These days science is done as a "collaborative" effort, there are tons of people gaming that, like putting their names on papers where they didn't do that much, churning out papers which doesn't really add much to science etc...
In my collaboration you get to be an author on every paper (around 100 a year) just by doing any work in the experiment. I'm an author on around 1000 papers that I haven't even downloaded, much less read.
It's a thing for sure. It would be great in a post-scarcity society where everyone can be funded regardless of what they do, but people are still competitive. For example:
- There are still internal databases (which funding agencies can access), people fight over who gets on which paper there. There are people trying to game that system as much as they would try to game a public metric.

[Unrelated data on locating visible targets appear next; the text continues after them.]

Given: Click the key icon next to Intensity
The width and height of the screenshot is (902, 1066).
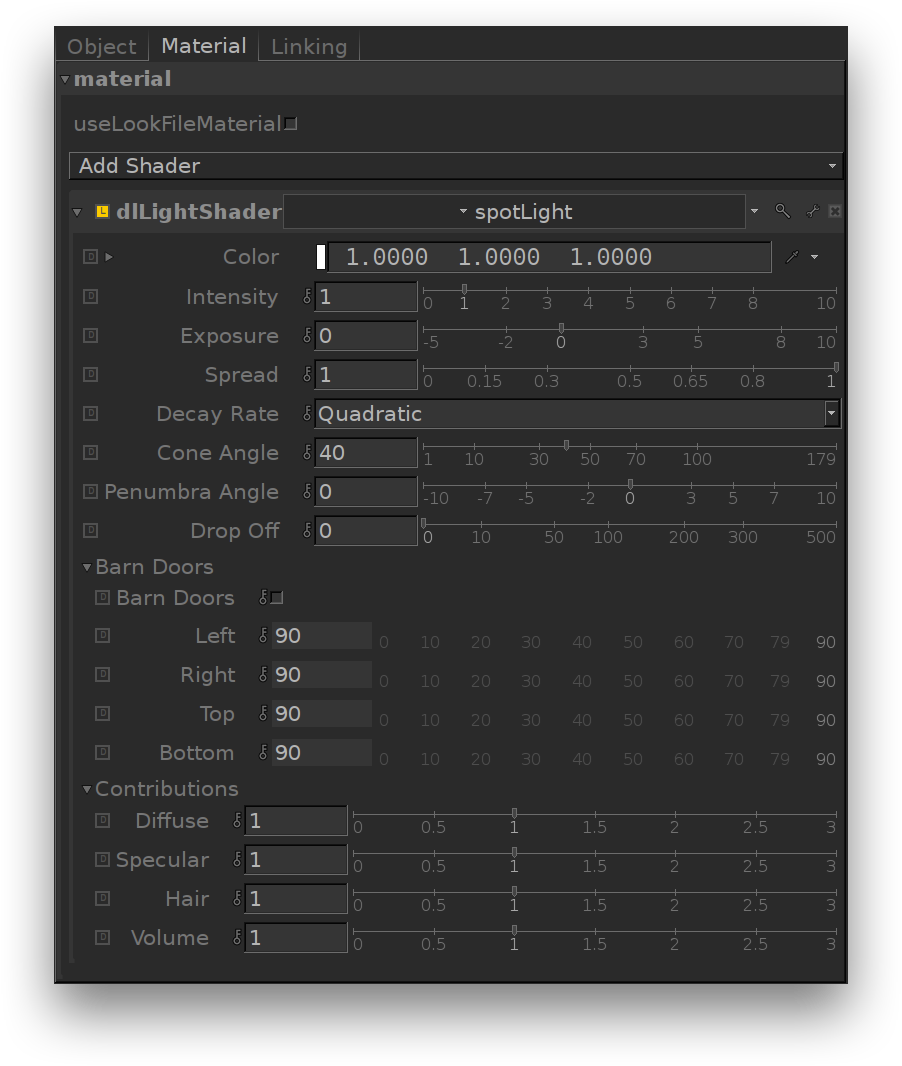Looking at the screenshot, I should [x=307, y=297].
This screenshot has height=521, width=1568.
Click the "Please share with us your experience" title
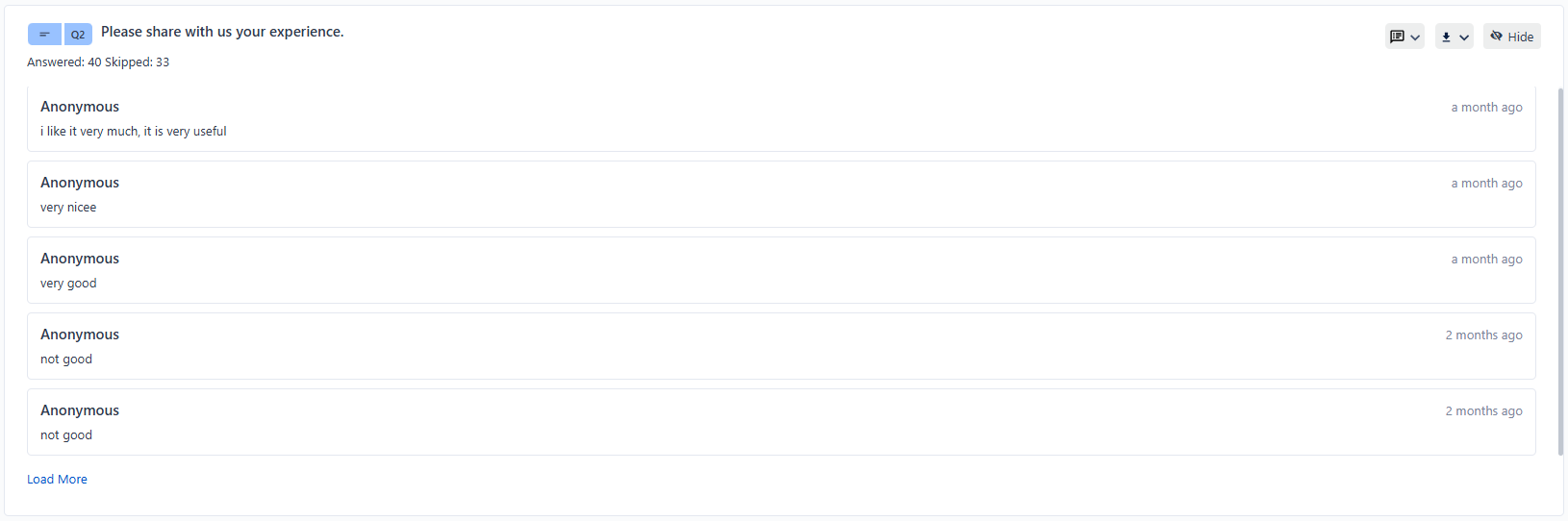click(x=222, y=32)
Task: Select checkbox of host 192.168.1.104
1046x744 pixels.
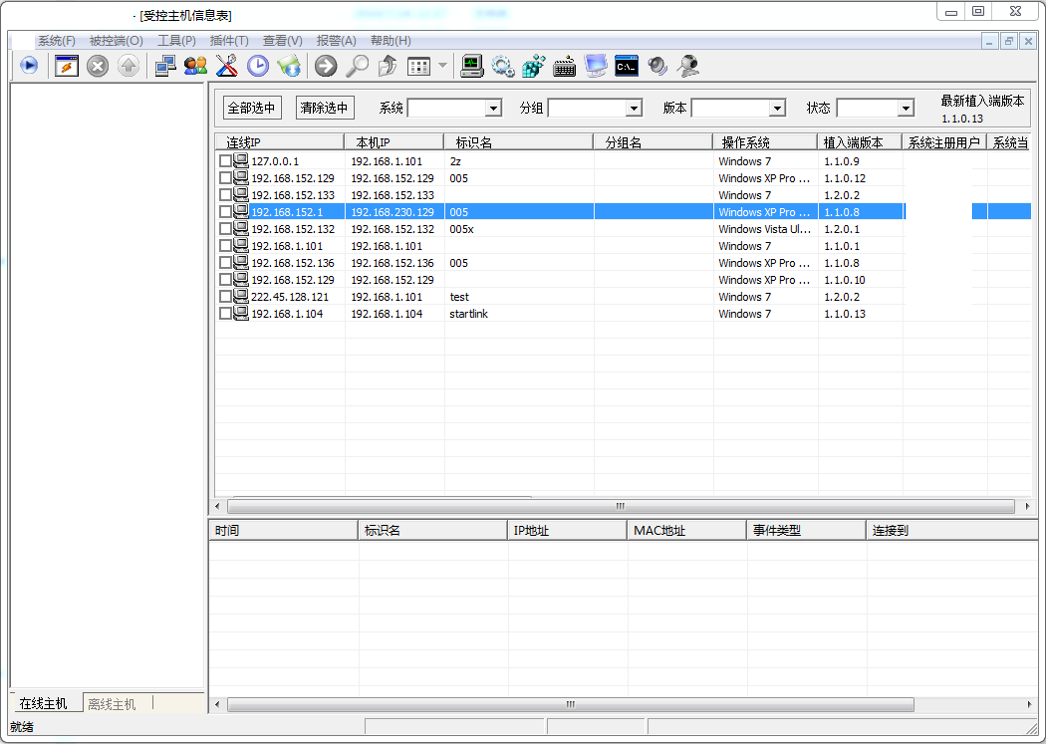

- There's a whole cottage industry of people in these collaborations who simulate the experiment, show that it could do something, and then publish a paper (with a shorter author list) about it. This is so popular that many of these people never get around to doing the real experiment.
Unfortunately I don't think we've broken free of Goodhart's Law so easily.
Unfortunately the systemic incentives support PIs that are basically hype salespeople. PIs gain prominence on metrics: number of dollars raised, number of PhDs mentored, number of post-docs on staff, number of papers landed, number of awards granted...
They are not supported on number of hours of research done-- they arguably put in that time when they were PhD candidates or post-docs themselves.
When I was a PhD candidate (couldn't handle the papers-or-die academic environment so I left) I really, really loved my PI. He had immense academic and intellectual humility. But even he had 10+ papers in-flight at the same time and rarely had time to do any work himself!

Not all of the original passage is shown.